When the carbonate reacts with HCl, it produces CO₂, as shown in the following balanced equation:

$$\mathrm{M}_2\mathrm{CO}_3 + 2\mathrm{HCl} \rightarrow 2\mathrm{MCl} + \mathrm{H}_2\mathrm{O} + \mathrm{CO}_2$$

From the problem, we know that 1 g of the carbonate produces 0.01 mol of CO₂.

To determine the molar mass of the carbonate, we can use the stoichiometry of the reaction:

1 mol of $$\mathrm{M}_2\mathrm{CO}_3$$ produces 1 mol of CO2.
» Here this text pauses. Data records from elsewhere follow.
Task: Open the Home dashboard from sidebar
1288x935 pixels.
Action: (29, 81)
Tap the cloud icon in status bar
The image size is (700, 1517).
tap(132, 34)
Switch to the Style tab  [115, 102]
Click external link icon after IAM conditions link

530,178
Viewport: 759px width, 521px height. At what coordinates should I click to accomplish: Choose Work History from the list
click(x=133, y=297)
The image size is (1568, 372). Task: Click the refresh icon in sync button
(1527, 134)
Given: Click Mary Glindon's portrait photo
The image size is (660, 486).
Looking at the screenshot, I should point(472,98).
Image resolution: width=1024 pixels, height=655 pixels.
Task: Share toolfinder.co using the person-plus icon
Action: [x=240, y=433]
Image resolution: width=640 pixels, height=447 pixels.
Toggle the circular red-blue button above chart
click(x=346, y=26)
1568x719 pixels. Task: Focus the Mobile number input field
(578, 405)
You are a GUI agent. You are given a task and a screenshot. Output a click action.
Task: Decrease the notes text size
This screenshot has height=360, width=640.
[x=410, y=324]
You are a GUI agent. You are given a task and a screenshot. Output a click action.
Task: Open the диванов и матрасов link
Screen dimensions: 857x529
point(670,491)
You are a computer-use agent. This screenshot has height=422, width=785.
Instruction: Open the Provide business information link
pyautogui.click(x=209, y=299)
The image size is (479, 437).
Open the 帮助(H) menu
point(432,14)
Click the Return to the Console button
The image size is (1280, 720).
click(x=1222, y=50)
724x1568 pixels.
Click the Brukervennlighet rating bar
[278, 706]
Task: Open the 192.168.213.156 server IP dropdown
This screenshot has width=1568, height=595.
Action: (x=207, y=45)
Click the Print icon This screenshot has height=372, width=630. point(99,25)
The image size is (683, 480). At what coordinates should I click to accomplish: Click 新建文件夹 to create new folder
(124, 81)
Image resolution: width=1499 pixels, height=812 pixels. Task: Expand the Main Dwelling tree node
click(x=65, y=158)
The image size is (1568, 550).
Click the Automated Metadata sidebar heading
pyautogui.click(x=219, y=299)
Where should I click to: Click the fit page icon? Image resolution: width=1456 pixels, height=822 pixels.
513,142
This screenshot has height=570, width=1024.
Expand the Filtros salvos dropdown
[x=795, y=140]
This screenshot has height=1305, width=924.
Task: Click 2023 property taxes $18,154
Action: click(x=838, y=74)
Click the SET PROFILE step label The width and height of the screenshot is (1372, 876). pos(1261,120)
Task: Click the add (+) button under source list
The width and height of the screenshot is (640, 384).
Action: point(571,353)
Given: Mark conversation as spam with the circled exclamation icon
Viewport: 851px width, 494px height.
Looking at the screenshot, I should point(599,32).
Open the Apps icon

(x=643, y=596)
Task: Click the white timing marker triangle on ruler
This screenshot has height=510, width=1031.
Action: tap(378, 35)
So, 0.01 mol of CO₂ corresponds to 0.01 mol of $$\mathrm{M}_2\mathrm{CO}_3$$.

Now, we can find the molar mass of $$\mathrm{M}_2\mathrm{CO}_3$$:

$$\frac{\text{mass of }\mathrm{M}_2\mathrm{CO}_3}{\text{moles of }\mathrm{M}_2\mathrm{CO}_3} = \text{molar mass of }\mathrm{M}_2\mathrm{CO}_3$$

$$\frac{1 \text{ g}}{0.01 \text{ mol}} = 100 \text{ g mol}^{-1}$$

So, the molar mass of $$\mathrm{M}_2\mathrm{CO}_3$$ is approximately 100 g/mol.